Posted | filed under Weekly Reports.

Despite the heat, this week has been phenomenal for songbird migration at the Lesser Slave Lake Bird Observatory. Each day was busier than the last as thousands of birds flew overhead during our seven hour monitoring period in the morning. In total, we counted nearly 17,000 birds from August 21 to 27. Most of these birds were Myrtle Warblers and small numbers of Cedar Waxwings and other warbler, finch, and flycatcher species. In what would become our third busiest day ever for Myrtle Warbler counts, and the busiest day since 2012, on August 27 we counted over 4,400 Myrtle Warblers.

Common Grackle – 9th banded at the LSLBO

We can see these huge numbers of migrants at the observatory thanks to our strategic location in Lesser Slave Lake Provincial Park. We are within 50 m of the lakeshore and near the base of the Marten Hills. Songbirds will avoid flying over the lake because they are so exposed to predators over water. They also avoid flying over hills due to frequently poor weather conditions. As a result they get funneled right overhead for us to count.
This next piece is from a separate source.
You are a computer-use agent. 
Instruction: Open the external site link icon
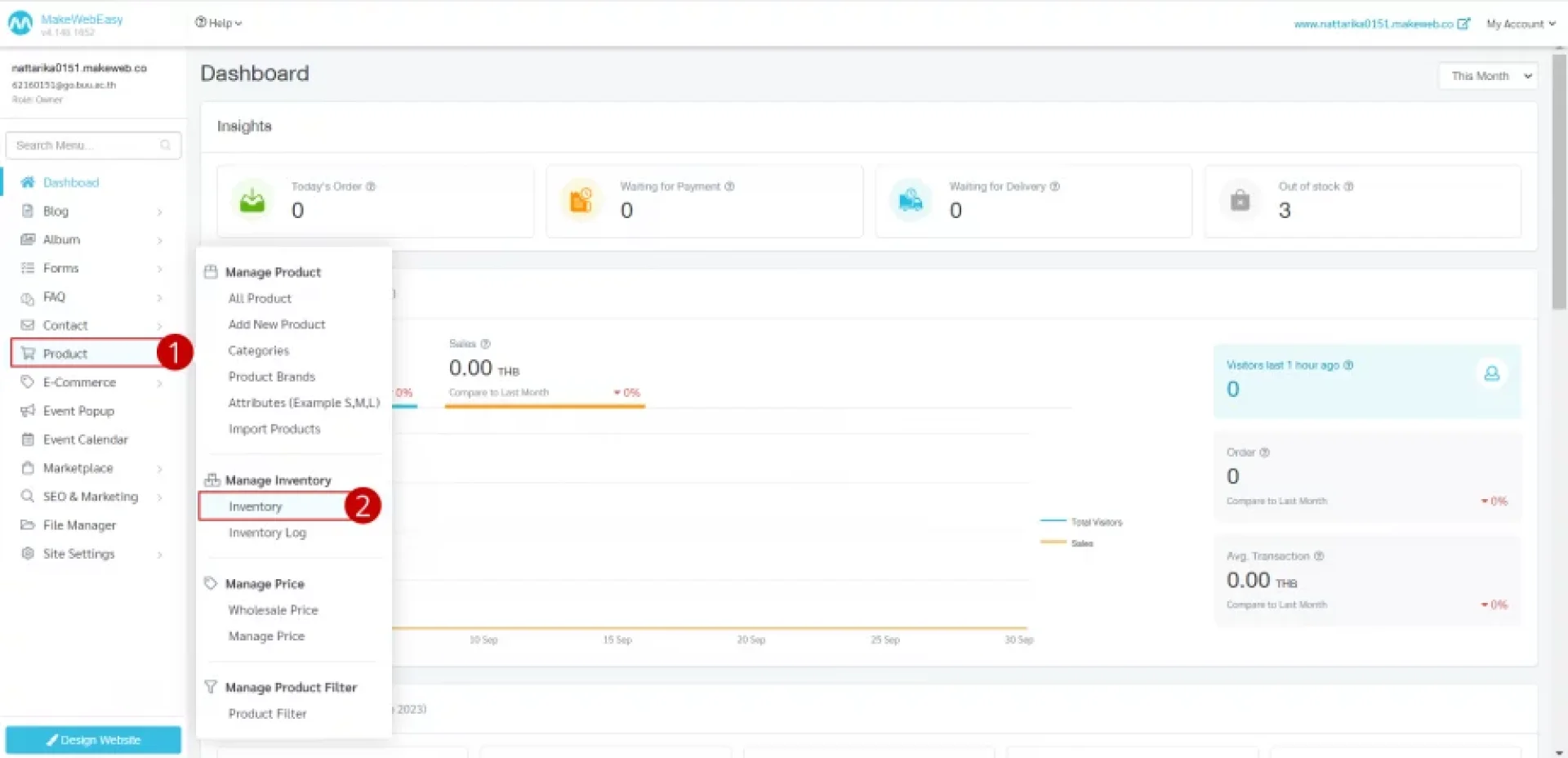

I certainly was not expecting numbers this large this week since typically a hot day at the station is a quiet day both overhead and in the nets. While Myrtle Warblers are a short-distance migrant ‘only’ going as far south as Kansas through to the Yucatan Peninsula in Mexico, other species are going all the way to South America around 7,000 km away. As such, migration is like running a marathon. Birds prefer to do it overnight or on calm, cool mornings choosing more often to rest and forage in the heat.

Compared to our counts of overhead migrants, the mist-nets have been relatively quiet. Even our captures have been mostly Myrtle Warblers, but also included our ninth ever Common Grackle and our fourteenth Pileated Woodpecker. Although both these species are too large to be effectively captured by our nets that specialize in smaller birds (they struggle sometimes with American Robins), we can get lucky and catch larger birds.
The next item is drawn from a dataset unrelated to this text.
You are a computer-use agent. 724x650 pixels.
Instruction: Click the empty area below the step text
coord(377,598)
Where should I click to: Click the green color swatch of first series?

Bronwyn banding her first Pileated Woodpecker, and the 14th banded at the LSLBO

Common Grackles are a blackbird species that breed locally in wetlands and can be seen during their fall migrations visiting bird feeders. These are our biggest blackbirds and appear even larger thanks to their long tails that are often held in a wedge-shape in flight. Grackles will range through the south-east United States in winter since they can eat grains and do not depend on having live insect prey to survive.
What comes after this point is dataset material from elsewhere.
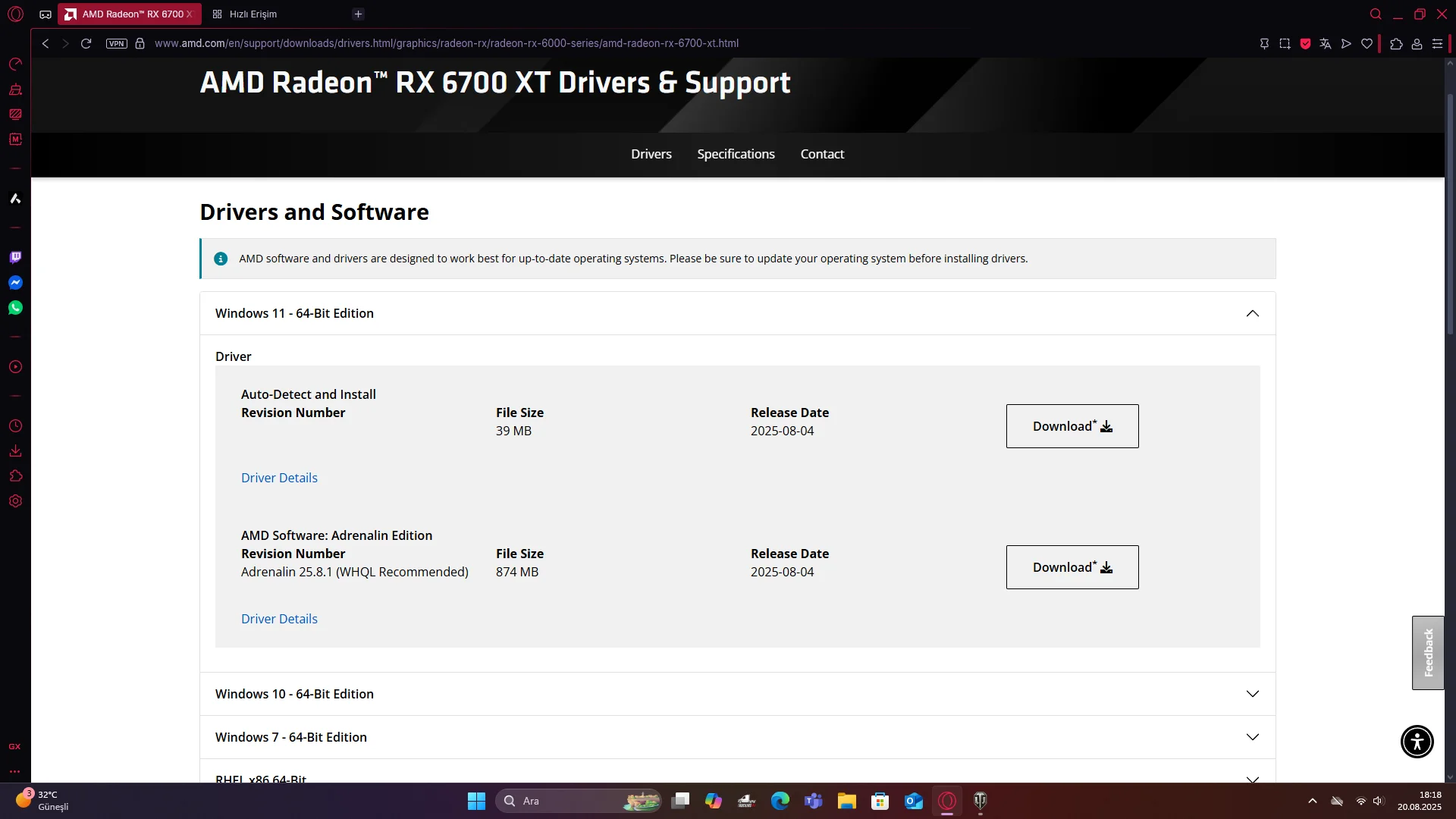Open Twitch in the Opera sidebar
The width and height of the screenshot is (1456, 819).
click(15, 258)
Pileated Woodpeckers are also the largest of their family. They live here all year but have recently become an honourary migratory bird under the Migratory Birds Convention Act which protects all migratory birds and their nests. As a resident, their inclusion under an act that protects bird species that only live part-time in Canada may seem odd, but several migratory species depend on Pileated Woodpeckers to be successful. These woodpeckers carve large cavities into trees that are then used by other species to nest. No Pileated Woodpeckers would mean no holes for those species, which would jeopardize their populations. Whenever safe to do so, dead trees should be left standing to provide these nesting opportunities for Pileated Woodpeckers, and by extension Saw-whet Owls, Tree Swallows, and even Flying Squirrels.